The Markerless Mocap project aims to leverage modern Machine Learning (ML) approaches to create a markerless solution for the capture of users in LBVR scenarios. The low-latency requirements imposed by this scenario are the primary challenge for the project, with an ideal photo-to-skeleton latency being in the order of 50ms or less. To achieve this goal the project focuses on approaches to pose-estimation which strike a good balance between accuracy and speed. The markerless pipeline consists of 3 stages: the processing of raw camera input at 60 frames per second, the 2D pose estimates of subjects in each view, and the final assembly into a full 3D skeleton. To manage this computationally heavy task at the desired latency, the overall markerless pipeline leverages the massively parallel computation abilities of modern CPUs and GPUs, allowing us to optimize every stage of the computations involved.

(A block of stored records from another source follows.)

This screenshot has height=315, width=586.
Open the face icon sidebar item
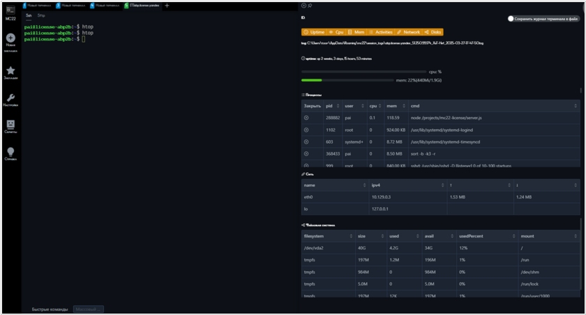coord(10,125)
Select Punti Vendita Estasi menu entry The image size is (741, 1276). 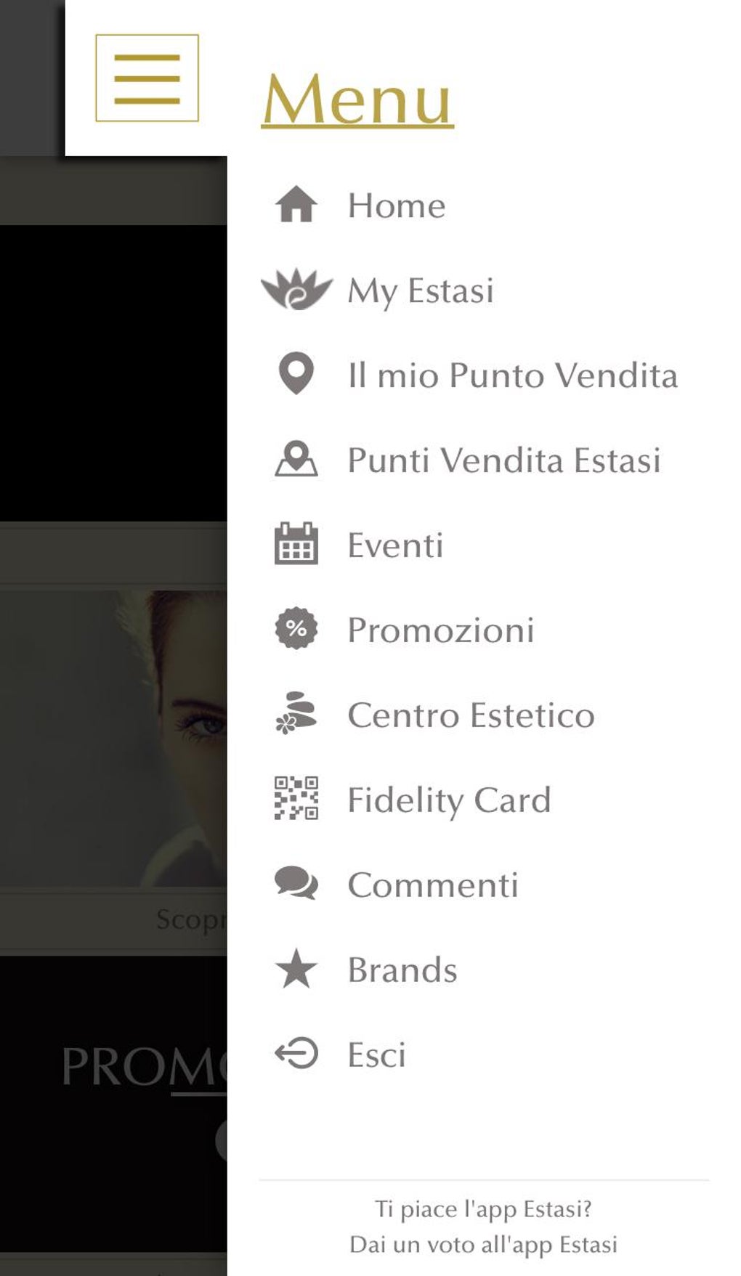504,460

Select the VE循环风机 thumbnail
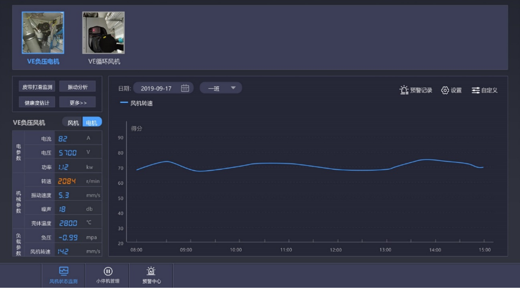point(103,32)
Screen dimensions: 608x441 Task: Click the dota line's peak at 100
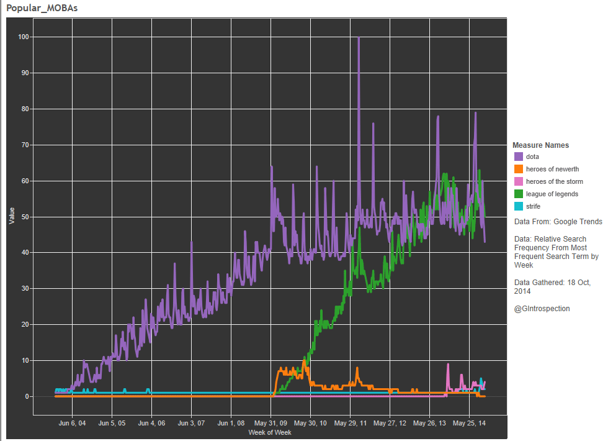click(x=359, y=39)
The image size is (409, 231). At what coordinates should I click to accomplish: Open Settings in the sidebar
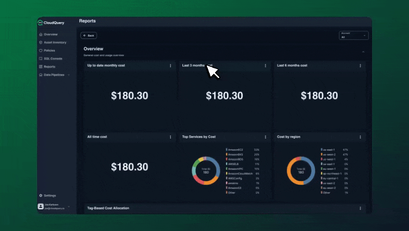coord(49,195)
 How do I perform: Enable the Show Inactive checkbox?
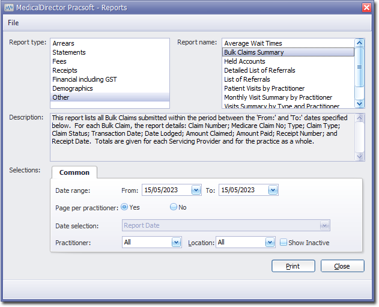[x=284, y=243]
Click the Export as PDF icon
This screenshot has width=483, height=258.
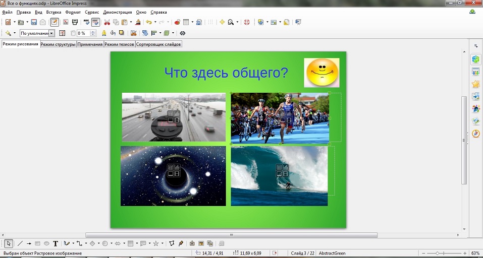pos(66,22)
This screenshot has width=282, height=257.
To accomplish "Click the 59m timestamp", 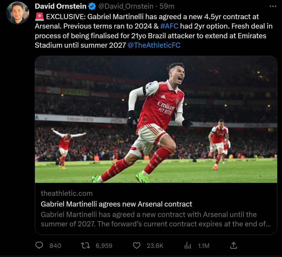I will pos(167,6).
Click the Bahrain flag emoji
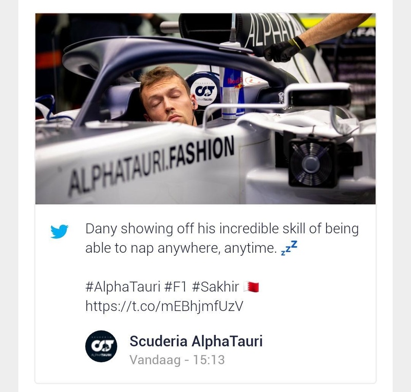The width and height of the screenshot is (411, 392). point(251,287)
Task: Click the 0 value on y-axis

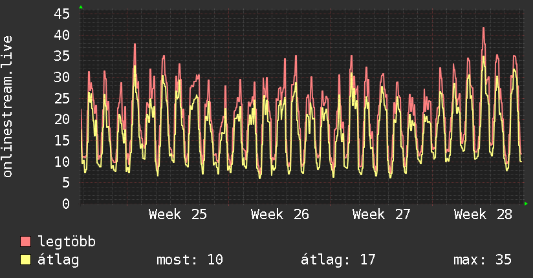Action: point(66,204)
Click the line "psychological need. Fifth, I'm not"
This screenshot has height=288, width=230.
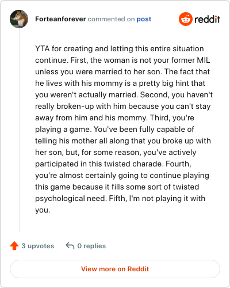120,199
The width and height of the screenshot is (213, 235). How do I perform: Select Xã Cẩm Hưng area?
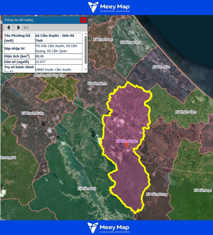coord(156,194)
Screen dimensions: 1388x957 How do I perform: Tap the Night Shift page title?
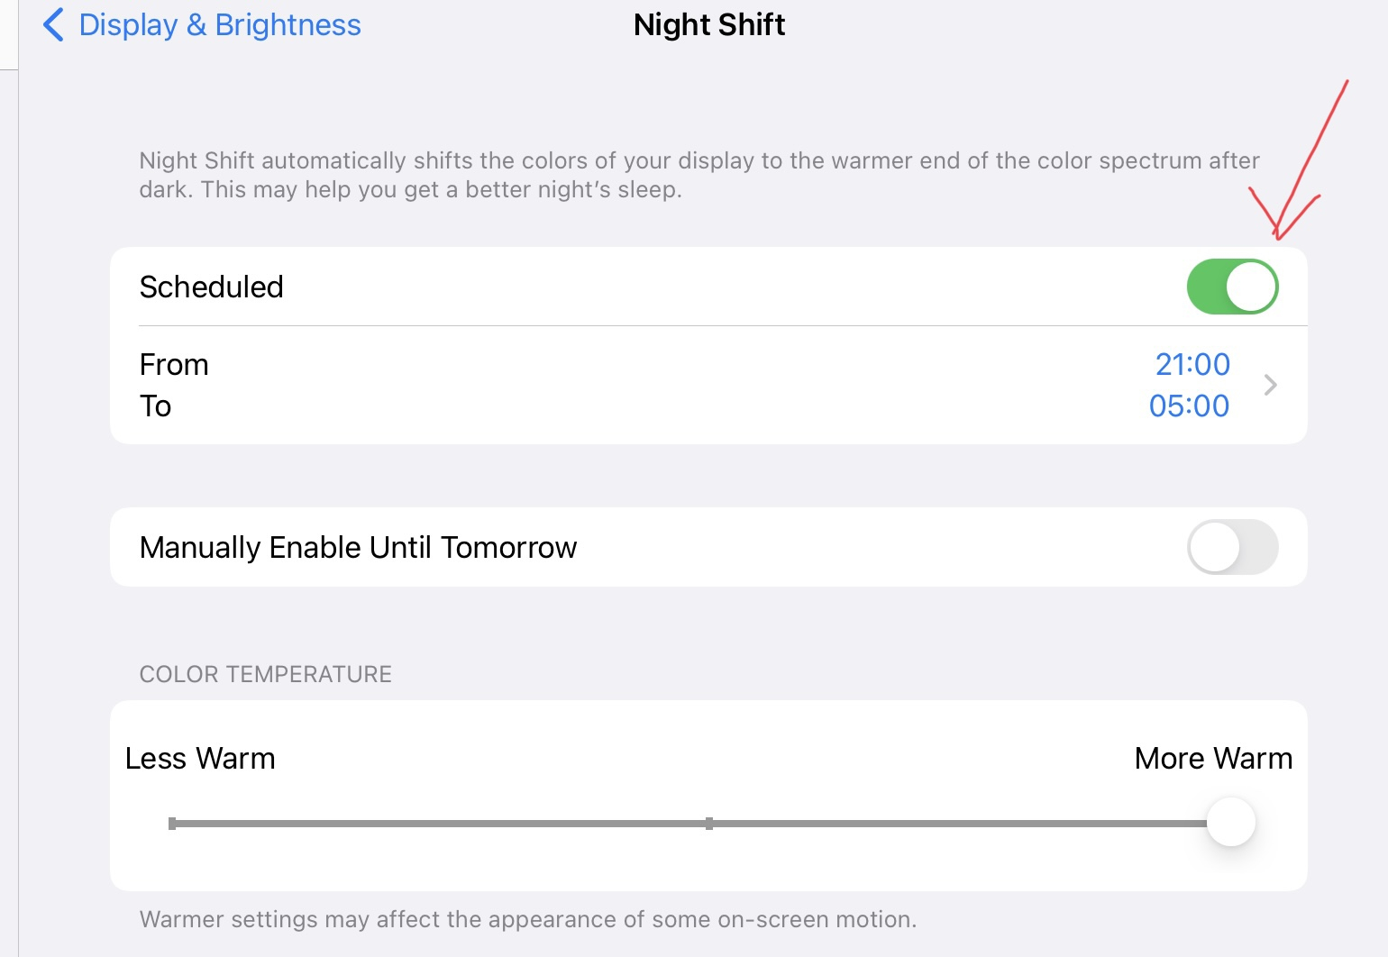[709, 25]
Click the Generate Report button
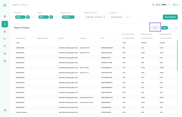This screenshot has width=182, height=117. tap(170, 17)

Another critical aspect is the training stage of any ML approach which generally requires a lot of annotated input data. And while in the space of pose estimation a variety of public datasets is available, they are often limited to a single view (where we require multi-view data for our multi-camera setups), and their annotations are not necessarily precise. Rather than record our own real-life dataset however, the project opts to leverage our expertise in the creation of avatars in what we call our Synthetic Factory. Based on a single avatar model equipped with a variety of blend shapes, we can create a large variety of distinct avatars by providing broad characteristics such as age, gender, ethnicity, etc. Add in a variety of body proportions, skin tones, outfits, footwear, hairstyles, and animations, and you get a virtually unlimited set of subjects you can record from any angle, with their underlying skeleton forming the ground-truth annotation. This dataset then forms the basis of any of our training efforts.